Wednesday 28 January 2009

Environmental Pollution Judgment

It is widely known that the extraction of precious metals from mines often happens by using dangerous chemical substances. If not properly used, such substances can cause damage to the health of people living in the vicinity of such a mine and to the environment. This is exactly what was at stake in one of yesterday's judgments of the Court: Tatar v. Romania. The Court unanimously found a violation of the right to private and family life (Article 8 ECHR). The case is another important environmental law case of the Court: it further specified the state's duties in the realms of precaution and public information.

The applicants, father and son Tatar, lived in the near vicinity of a gold mine in Baia Mare. At the end of the 1990s the gold mine's operating company Transgold obtained a permit to operate the mine with the use of sodium cyanide. In 2000 an accident occurrred: a dam breached, causing the release of 100,000 m3 of cyanide contaminated water into the environment. Father Tatar brought proceedings complaining of the environmental and health hazards (his son was asthmatic) of this disaster. Eventually, no one was prosecuted for this.

In their initial application in Strasbourg the Tatars called this "mass poisoning" and even "genocide" and complained that the situation posed a threat to their right to life under Article 2 ECHR. The Court, however, chose to deal with the case under Article 8, as it has done with other environmental issues before.
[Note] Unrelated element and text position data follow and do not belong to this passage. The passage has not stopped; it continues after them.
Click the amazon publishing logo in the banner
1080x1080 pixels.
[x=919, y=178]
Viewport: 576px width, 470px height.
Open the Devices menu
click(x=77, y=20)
Romania, according to the Court, had not sufficiently evaluated the possibly serious risks of the gold extraction method used in the mine. Nor had it informed the general public sufficiently, since the public had not been given access to the scientific studies available, either before or after the acccident. The Court explicitly referred two times to the precautionary principle under international envrionmental law, as contained in the Declaration of Rio and the jurisprudence of its peer, the European Court of Justice. A strong and new connection to the wider legal context, it seems! The Court also noted that the Romanian authorities did not stop the activities of the mine, even after the accident. In conclusion, Romania had failed to abide by its positive obligations under Article 8 ECHR.

Since the Court did not consider a causal link to be present between the health deterioration of Tatar junior and the pollution, no damages whatsoever were awarded. On this point judges Zupancic and Gyulumyan dissented. Their partial dissent offers an intriguing critique of a rigid adherence to classical causal thinking, as opposed to more modern probabilistic theories. In these cases of exposure to toxic materials, there dissenting judges stated, absolute causality is almost impossible to prove in practice. See also paras. 105-106 of the judgment itself on this point. The use of experts (medical or statistical) could be helpful here and such expertise defies the black-and-white, yes-or-no answer that lawyers would like to hear. Nevertheless, they can be essential to come to a well-argued conclusion (see also my earlier comments on the use of experts here) And they certainly have a point. Well worth a read!

The judgment is in French (although the admissibility decision is available in English too), but a press release in English can be found here.